— Entries on where items appear —
§ §

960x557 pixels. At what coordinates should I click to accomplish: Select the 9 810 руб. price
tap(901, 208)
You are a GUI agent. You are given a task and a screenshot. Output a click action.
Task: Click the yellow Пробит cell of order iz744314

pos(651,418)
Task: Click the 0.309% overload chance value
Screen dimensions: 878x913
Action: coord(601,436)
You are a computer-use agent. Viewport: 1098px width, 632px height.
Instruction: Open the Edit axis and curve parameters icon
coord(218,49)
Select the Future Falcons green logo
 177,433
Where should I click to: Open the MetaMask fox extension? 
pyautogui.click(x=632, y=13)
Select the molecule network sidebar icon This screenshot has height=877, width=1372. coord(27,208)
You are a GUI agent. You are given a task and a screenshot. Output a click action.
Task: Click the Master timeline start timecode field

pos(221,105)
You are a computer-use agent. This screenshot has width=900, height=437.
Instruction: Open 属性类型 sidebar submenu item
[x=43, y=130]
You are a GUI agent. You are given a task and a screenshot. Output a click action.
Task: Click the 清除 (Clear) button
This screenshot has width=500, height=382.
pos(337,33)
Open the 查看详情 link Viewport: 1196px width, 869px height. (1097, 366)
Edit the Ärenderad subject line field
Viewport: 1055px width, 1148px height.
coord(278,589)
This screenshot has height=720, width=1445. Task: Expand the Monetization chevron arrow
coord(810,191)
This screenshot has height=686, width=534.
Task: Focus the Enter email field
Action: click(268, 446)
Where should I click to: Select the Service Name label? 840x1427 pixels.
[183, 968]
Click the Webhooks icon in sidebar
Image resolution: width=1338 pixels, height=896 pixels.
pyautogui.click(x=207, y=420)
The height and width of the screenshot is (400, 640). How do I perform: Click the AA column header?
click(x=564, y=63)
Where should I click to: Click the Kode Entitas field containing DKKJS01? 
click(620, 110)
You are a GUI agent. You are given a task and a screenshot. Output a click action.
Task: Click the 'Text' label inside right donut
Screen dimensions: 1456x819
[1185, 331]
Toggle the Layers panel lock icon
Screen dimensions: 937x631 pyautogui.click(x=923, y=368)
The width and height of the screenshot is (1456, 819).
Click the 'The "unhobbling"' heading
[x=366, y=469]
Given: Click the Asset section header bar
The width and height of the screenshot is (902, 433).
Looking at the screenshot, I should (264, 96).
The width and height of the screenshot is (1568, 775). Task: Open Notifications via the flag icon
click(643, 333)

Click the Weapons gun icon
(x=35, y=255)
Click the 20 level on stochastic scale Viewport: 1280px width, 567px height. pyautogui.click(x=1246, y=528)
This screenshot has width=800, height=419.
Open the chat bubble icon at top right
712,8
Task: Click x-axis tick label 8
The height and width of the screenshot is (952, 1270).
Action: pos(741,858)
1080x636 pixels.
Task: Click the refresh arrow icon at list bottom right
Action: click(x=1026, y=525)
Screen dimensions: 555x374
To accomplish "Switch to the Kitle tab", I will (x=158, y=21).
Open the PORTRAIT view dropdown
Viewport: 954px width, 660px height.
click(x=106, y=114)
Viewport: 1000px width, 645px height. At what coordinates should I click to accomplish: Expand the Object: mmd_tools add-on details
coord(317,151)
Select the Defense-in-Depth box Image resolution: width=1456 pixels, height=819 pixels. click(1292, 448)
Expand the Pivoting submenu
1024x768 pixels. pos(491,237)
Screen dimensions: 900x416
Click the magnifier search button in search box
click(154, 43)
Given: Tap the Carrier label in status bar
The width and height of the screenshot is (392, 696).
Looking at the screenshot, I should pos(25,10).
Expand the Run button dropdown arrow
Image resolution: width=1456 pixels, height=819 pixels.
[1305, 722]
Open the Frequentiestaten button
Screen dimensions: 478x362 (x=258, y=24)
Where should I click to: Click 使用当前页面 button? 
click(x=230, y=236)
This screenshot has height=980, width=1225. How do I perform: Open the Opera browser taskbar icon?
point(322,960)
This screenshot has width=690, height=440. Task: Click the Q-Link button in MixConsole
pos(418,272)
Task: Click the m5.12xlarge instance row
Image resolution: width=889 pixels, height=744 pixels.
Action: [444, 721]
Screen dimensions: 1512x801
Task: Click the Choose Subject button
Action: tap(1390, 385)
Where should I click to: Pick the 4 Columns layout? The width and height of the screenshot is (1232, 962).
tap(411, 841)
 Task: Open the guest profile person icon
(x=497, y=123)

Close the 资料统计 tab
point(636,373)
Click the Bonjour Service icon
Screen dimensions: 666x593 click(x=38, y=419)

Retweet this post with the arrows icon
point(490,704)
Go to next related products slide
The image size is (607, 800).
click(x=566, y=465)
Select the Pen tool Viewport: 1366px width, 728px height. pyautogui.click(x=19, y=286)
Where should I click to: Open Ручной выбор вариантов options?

§ §

— WHAT TO PRODUCE —
Reproduce every line of the material above verbatim, changing nothing.

— SOLUTION —
960x557 pixels. At what coordinates should I click to accomplish: Select the 9 810 руб. price
tap(901, 208)
You are a GUI agent. You are given a task and a screenshot. Output a click action.
Task: Click the yellow Пробит cell of order iz744314

pos(651,418)
Task: Click the 0.309% overload chance value
Screen dimensions: 878x913
Action: coord(601,436)
You are a computer-use agent. Viewport: 1098px width, 632px height.
Instruction: Open the Edit axis and curve parameters icon
coord(218,49)
Select the Future Falcons green logo
 177,433
Where should I click to: Open the MetaMask fox extension? 
pyautogui.click(x=632, y=13)
Select the molecule network sidebar icon This screenshot has height=877, width=1372. coord(27,208)
You are a GUI agent. You are given a task and a screenshot. Output a click action.
Task: Click the Master timeline start timecode field

pos(221,105)
You are a computer-use agent. This screenshot has width=900, height=437.
Instruction: Open 属性类型 sidebar submenu item
[x=43, y=130]
You are a GUI agent. You are given a task and a screenshot. Output a click action.
Task: Click the 清除 (Clear) button
This screenshot has width=500, height=382.
pos(337,33)
Open the 查看详情 link Viewport: 1196px width, 869px height. (1097, 366)
Edit the Ärenderad subject line field
Viewport: 1055px width, 1148px height.
coord(278,589)
This screenshot has height=720, width=1445. Task: Expand the Monetization chevron arrow
coord(810,191)
This screenshot has height=686, width=534.
Task: Focus the Enter email field
Action: click(268, 446)
Where should I click to: Select the Service Name label? 840x1427 pixels.
[183, 968]
Click the Webhooks icon in sidebar
Image resolution: width=1338 pixels, height=896 pixels.
pyautogui.click(x=207, y=420)
The height and width of the screenshot is (400, 640). How do I perform: Click the AA column header?
click(x=564, y=63)
Where should I click to: Click the Kode Entitas field containing DKKJS01? 
click(620, 110)
You are a GUI agent. You are given a task and a screenshot. Output a click action.
Task: Click the 'Text' label inside right donut
Screen dimensions: 1456x819
[1185, 331]
Toggle the Layers panel lock icon
Screen dimensions: 937x631 pyautogui.click(x=923, y=368)
The width and height of the screenshot is (1456, 819).
Click the 'The "unhobbling"' heading
[x=366, y=469]
Given: Click the Asset section header bar
The width and height of the screenshot is (902, 433).
Looking at the screenshot, I should (264, 96).
The width and height of the screenshot is (1568, 775). Task: Open Notifications via the flag icon
click(643, 333)

Click the Weapons gun icon
(x=35, y=255)
Click the 20 level on stochastic scale Viewport: 1280px width, 567px height. pyautogui.click(x=1246, y=528)
This screenshot has width=800, height=419.
Open the chat bubble icon at top right
712,8
Task: Click x-axis tick label 8
The height and width of the screenshot is (952, 1270).
Action: pos(741,858)
1080x636 pixels.
Task: Click the refresh arrow icon at list bottom right
Action: click(x=1026, y=525)
Screen dimensions: 555x374
To accomplish "Switch to the Kitle tab", I will (x=158, y=21).
Open the PORTRAIT view dropdown
Viewport: 954px width, 660px height.
click(x=106, y=114)
Viewport: 1000px width, 645px height. At what coordinates should I click to accomplish: Expand the Object: mmd_tools add-on details
coord(317,151)
Select the Defense-in-Depth box Image resolution: width=1456 pixels, height=819 pixels. click(1292, 448)
Expand the Pivoting submenu
1024x768 pixels. pos(491,237)
Screen dimensions: 900x416
Click the magnifier search button in search box
click(154, 43)
Given: Tap the Carrier label in status bar
The width and height of the screenshot is (392, 696).
Looking at the screenshot, I should pos(25,10).
Expand the Run button dropdown arrow
Image resolution: width=1456 pixels, height=819 pixels.
[1305, 722]
Open the Frequentiestaten button
Screen dimensions: 478x362 (x=258, y=24)
Where should I click to: Click 使用当前页面 button? 
click(x=230, y=236)
This screenshot has height=980, width=1225. How do I perform: Open the Opera browser taskbar icon?
point(322,960)
This screenshot has width=690, height=440. Task: Click the Q-Link button in MixConsole
pos(418,272)
Task: Click the m5.12xlarge instance row
Image resolution: width=889 pixels, height=744 pixels.
Action: [444, 721]
Screen dimensions: 1512x801
Task: Click the Choose Subject button
Action: tap(1390, 385)
Where should I click to: Pick the 4 Columns layout? The width and height of the screenshot is (1232, 962).
tap(411, 841)
 Task: Open the guest profile person icon
(x=497, y=123)

Close the 资料统计 tab
point(636,373)
Click the Bonjour Service icon
Screen dimensions: 666x593 click(x=38, y=419)

Retweet this post with the arrows icon
point(490,704)
Go to next related products slide
The image size is (607, 800).
click(x=566, y=465)
Select the Pen tool Viewport: 1366px width, 728px height. pyautogui.click(x=19, y=286)
Where should I click to: Open Ручной выбор вариантов options?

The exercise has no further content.